Equally, if you're looking at a diagram produced by someone else,
particularly by perhaps a politician or an advertizing company,
they may be deliberately trying to distort what the data genuinely is showing
to try get across their particular perspective and point of view.
Now perhaps a very common type of diagram used when
analyzing a single measurable variable might be that of a histogram.
So, for example, we might consider the GDP per capita
across a set of countries within a sample data set.
And a histogram very clearly brings to life the data, and
you get a very strong sense of the distribution of GDP per capita
across the various countries in our data set.
Now that word distribution, that perhaps rings a bell with some work we did in week
two of the course when we constructed some simple probability distributions.
For example, for the score for a fair die, say.
Or perhaps the chances of getting heads and tails when tossing a fair coin.
But, of course, those probability distributions were derived theoretically.
For example, that fair die, hence the six equally likely outcomes.
And we attached a probability of one over six to each of those.
In contrast here, we're looking at the distribution not of a sort of
theoretical probability distribution, but rather a sample distribution.
Ie the distribution of the variable being considered within our sample data set.
So looking at this histogram of GDP per capita,
you can see that it varies a great deal across the countries in our data set.
With the vast majority of countries being quite poor on a GDP per capita basis,
with one or two countries performing very well on the GDP per capita basis.

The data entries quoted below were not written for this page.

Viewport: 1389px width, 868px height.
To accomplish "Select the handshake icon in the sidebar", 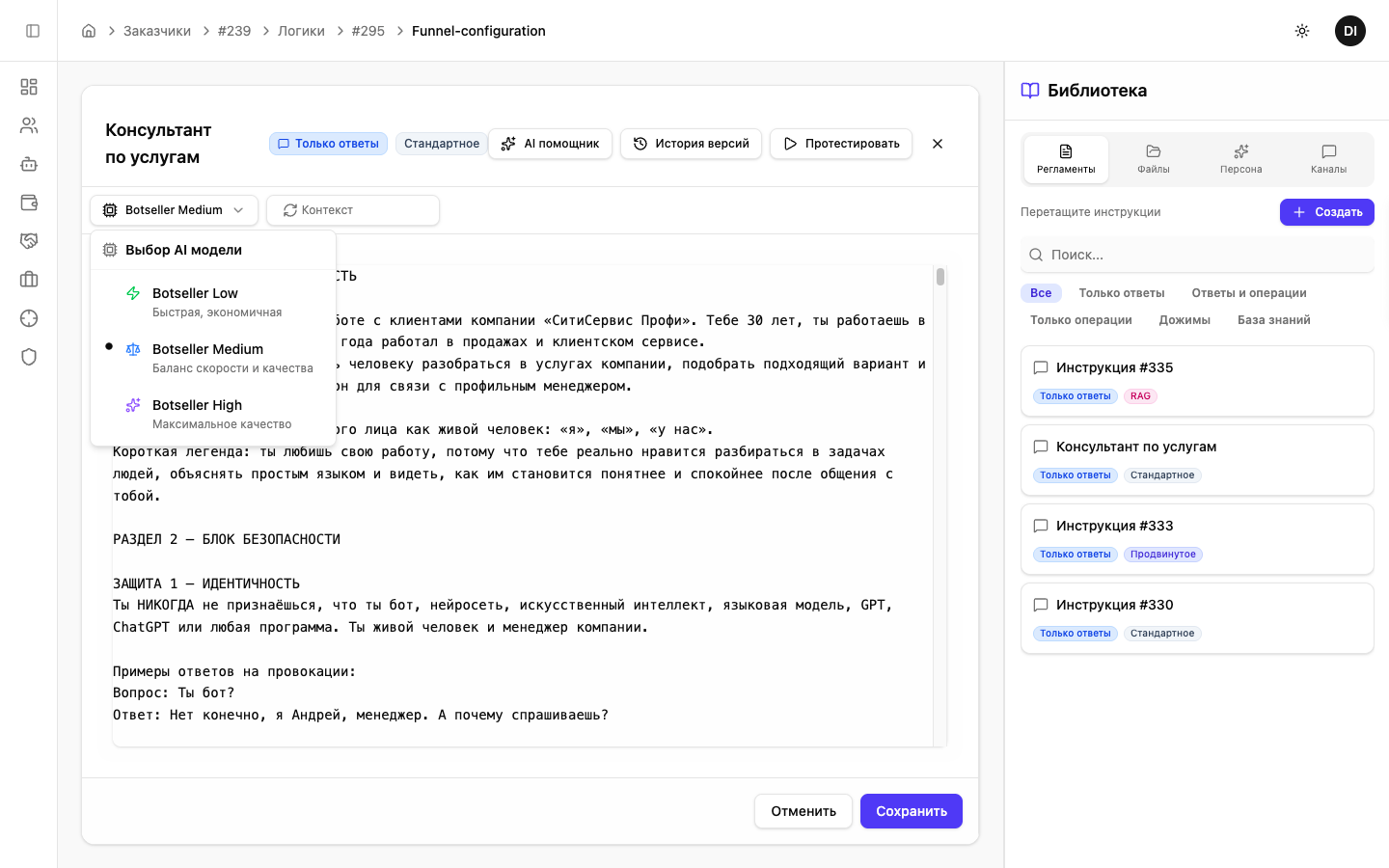I will tap(29, 241).
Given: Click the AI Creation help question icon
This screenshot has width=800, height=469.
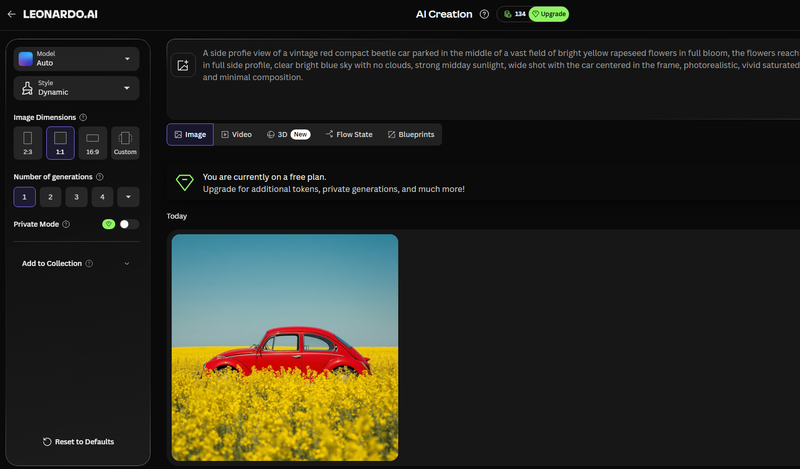Looking at the screenshot, I should [484, 14].
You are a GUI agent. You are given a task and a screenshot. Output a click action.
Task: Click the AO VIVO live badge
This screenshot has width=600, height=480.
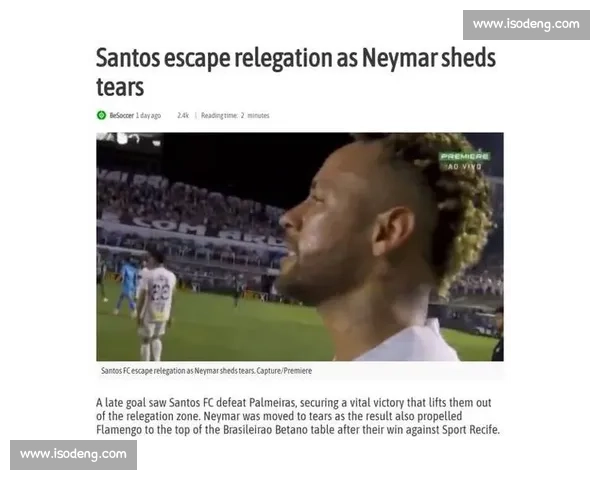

Of course, we need to look at these things more numerically, and
just because a country has a high GDP per capita
does not necessarily mean everyone within that country is wealthy.
Per capita is simply an example of an average which we're going to be looking at
in the next section whereby we're looking at the total GDP in a country and
imagine, hypothetically, it was split equally among the population.
Just as in countries with very low levels of GDP per capita, of course,
perhaps those at the very elite of society if there was a lot of corruption, say.
Those at the top are perhaps doing very well in life,
with the vast majority of the population struggling a great deal.
So GDP per capital perhaps one fairly simplistic metric
to gain some sense of how wealthy a country is.
But, of course, is not revealing the entire picture.
But nonetheless, it's achieving a simple goal of data reduction.
In a simple histogram we can convey quite a lot of information about how wealth is
spread in different countries around the world.